L’arrêt est probablement juste sur un plan micro et probablement moins sur un plan macro. Sur ce plan général, presque politique, le cross-border, entendez par-là héberger en Suisse des avoirs de clients étrangers non-déclarés à leur fisc, a été la vache à lait de la banque suisse pendant des décennies. La réalité d’ensemble est que le secteur, et la Suisse, en ont profité sans savoir s’arrêter avant d’être vraiment pris la main dans le sac. Dans ce sens, l’employé est ici le lampiste – alors que la place entière, les hautes directions des banques les premières, savaient ces pratiques et en prenaient le risque conscient. Les directives de polichinelle étaient édictées pour servir d’alibi tout en étant ignorées. L’arrêt constate d’ailleurs les opportunes carences de la surveillance interne à cet égard, mais sans en tirer de conséquence. Sous cet angle, l’arrêt est injuste. Mais l’appréciation du TF se fonde, au plan micro, sur un dossier de procédure et sur la vérité judiciaire qu’il établit – dont il semble ressortir que l’assentiment, la tolérance ou la conscience de la haute direction n’étaient pas établis. Soit. Le TF ne retient pas non plus à charge les admissions de la banque dans la procédure américaine – ce qui interpelle aussi. Délicieux bonus sur le conflit d’intérêts de l’avocat au milieu du considérant 5.5 – sans conséquence lui non plus.

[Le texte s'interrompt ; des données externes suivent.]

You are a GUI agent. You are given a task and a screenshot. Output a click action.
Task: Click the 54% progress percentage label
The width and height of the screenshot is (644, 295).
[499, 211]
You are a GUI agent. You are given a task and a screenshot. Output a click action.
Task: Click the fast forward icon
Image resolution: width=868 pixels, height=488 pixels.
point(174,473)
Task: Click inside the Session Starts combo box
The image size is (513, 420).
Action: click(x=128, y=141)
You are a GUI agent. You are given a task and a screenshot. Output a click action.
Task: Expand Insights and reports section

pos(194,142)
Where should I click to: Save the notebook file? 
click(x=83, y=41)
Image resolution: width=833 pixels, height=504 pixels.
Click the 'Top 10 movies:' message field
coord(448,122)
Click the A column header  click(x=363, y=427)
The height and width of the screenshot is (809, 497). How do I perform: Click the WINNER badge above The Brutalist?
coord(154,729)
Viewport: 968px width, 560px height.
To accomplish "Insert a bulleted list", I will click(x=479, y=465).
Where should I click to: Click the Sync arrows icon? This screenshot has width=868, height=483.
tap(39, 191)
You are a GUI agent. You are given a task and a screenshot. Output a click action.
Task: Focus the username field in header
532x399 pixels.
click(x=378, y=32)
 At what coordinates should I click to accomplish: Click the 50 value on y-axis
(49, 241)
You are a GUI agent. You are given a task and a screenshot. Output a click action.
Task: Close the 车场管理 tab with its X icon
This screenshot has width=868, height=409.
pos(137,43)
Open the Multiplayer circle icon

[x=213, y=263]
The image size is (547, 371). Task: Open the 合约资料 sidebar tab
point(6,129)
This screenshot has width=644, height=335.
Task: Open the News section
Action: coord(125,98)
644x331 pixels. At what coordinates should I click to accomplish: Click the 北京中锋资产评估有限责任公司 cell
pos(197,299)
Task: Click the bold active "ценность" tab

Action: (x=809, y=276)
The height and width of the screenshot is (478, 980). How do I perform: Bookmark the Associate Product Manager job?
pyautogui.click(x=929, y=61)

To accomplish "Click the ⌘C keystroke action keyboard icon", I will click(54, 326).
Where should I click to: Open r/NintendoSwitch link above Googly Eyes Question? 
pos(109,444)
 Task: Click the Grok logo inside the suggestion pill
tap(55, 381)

Le second axe de l’arrêt est que l’employé, cadre, avait le choix de ne plus se prêter à cette pratique dans ces conditions. Il était le premier à en connaître les risques, qu’il pouvait dénoncer en interne. Il pouvait le cas échéant quitter cet emploi et avait retiré des bénéfices personnels de cette pratique. Dans une logique volontariste et de responsabilité individuelle, ceci se tient. C’est ce à quoi il faut aspirer en présence de pratiques illicites dans une organisation humaine. En théorie plus qu’en pratique ? L’inégalité du rapport de force et de dépendance entre un employeur étant une grande institution et un employé tempère tout de même le constat. Ceux qui ont eu l’attitude que le TF trouve qu’il aurait dû adopter ont notoirement été les premiers à en pâtir, dont être ostracisés sinon bannis du secteur. Ceci rejoint le constat de la protection insuffisante des whistleblowers en Suisse. Plus facile à dire donc, a posteriori, qu’à faire. Cet employé regrettera-t-il de n’avoir pas agi comme Bradley Birkenfeld ? C’est évidemment un choix personnel – mais peut-être aurait-il reçu plus que ce qu’il demandait aux tribunaux suisse, avec le prix de la sanction à payer toutefois. Dernière moralité de l’arrêt (sur le moyen du congé abusif) : La cour de céans n’a pas à sanctionner les comportements moralement critiquables ou inconvenants, mais uniquement l’abus de droit. Or, la présente affaire n’entre pas dans cette situation d’exception. Dernier clou dans ce cercueil du cross-border ? A voir.
(Illustration : Chappatte).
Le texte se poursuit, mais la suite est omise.